Problem description: Reproduce the entries below verbatim, from the line containing "Open Notifications bell icon" up to and including the line containing "Looking at the screenshot, I should click(356, 459).".

Provided data:
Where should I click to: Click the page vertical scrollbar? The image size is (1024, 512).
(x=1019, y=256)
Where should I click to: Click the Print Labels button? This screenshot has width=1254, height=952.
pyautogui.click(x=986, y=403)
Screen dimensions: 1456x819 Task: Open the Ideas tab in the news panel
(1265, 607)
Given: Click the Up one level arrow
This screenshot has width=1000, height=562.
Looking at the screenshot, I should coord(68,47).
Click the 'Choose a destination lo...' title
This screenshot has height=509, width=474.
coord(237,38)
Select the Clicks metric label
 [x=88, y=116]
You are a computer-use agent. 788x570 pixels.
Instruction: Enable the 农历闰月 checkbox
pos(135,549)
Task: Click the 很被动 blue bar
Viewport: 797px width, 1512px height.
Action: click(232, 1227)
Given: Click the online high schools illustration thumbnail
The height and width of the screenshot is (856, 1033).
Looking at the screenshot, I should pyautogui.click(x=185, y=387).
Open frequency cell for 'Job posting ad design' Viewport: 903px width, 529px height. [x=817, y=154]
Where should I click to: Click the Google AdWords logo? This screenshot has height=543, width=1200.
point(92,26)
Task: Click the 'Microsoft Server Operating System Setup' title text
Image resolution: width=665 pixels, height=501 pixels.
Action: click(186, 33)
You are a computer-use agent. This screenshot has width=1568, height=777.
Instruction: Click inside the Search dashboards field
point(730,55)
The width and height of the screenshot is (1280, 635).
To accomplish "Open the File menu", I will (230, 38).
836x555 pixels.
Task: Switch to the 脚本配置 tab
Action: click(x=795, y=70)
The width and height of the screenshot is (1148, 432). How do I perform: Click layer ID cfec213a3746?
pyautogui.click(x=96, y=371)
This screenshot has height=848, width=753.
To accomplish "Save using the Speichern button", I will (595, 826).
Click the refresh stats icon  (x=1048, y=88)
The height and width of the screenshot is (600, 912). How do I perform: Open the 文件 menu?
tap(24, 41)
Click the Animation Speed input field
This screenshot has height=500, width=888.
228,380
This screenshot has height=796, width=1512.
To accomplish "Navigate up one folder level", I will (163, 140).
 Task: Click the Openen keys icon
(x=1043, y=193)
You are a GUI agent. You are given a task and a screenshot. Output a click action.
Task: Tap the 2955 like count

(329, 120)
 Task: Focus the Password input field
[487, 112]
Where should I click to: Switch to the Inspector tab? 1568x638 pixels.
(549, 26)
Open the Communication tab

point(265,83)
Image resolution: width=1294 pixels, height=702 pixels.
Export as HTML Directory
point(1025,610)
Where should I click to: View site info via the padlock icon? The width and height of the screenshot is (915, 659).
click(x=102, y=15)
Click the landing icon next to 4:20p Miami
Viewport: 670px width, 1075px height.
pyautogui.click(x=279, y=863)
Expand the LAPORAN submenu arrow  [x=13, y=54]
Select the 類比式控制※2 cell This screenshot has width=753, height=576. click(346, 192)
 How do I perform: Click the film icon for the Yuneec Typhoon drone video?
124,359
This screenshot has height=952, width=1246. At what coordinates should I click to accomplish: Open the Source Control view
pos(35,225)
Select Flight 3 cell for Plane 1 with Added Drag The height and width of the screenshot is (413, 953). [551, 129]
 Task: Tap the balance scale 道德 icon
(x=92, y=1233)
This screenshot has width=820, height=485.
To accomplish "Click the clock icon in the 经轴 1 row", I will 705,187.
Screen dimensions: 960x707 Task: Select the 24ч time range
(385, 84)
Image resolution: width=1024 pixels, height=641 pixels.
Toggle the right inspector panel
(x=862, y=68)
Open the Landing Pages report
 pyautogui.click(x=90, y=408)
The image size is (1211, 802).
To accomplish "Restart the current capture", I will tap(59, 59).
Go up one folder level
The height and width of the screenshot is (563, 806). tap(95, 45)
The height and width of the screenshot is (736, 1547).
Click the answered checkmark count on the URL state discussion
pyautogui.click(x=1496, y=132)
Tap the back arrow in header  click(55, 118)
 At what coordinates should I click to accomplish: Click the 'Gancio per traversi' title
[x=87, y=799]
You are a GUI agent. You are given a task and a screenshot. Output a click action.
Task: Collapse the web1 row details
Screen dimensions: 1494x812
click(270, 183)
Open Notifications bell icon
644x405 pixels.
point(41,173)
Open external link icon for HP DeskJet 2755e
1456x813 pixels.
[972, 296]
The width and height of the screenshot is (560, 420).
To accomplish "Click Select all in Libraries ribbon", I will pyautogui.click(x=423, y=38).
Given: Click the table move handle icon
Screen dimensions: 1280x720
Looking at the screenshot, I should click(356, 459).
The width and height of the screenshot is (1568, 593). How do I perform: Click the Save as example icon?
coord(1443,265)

Correct result:
Open Notifications bell icon
644x405 pixels.
point(41,173)
Open external link icon for HP DeskJet 2755e
1456x813 pixels.
[972, 296]
The width and height of the screenshot is (560, 420).
To accomplish "Click Select all in Libraries ribbon", I will pyautogui.click(x=423, y=38).
Given: Click the table move handle icon
Screen dimensions: 1280x720
Looking at the screenshot, I should click(356, 459).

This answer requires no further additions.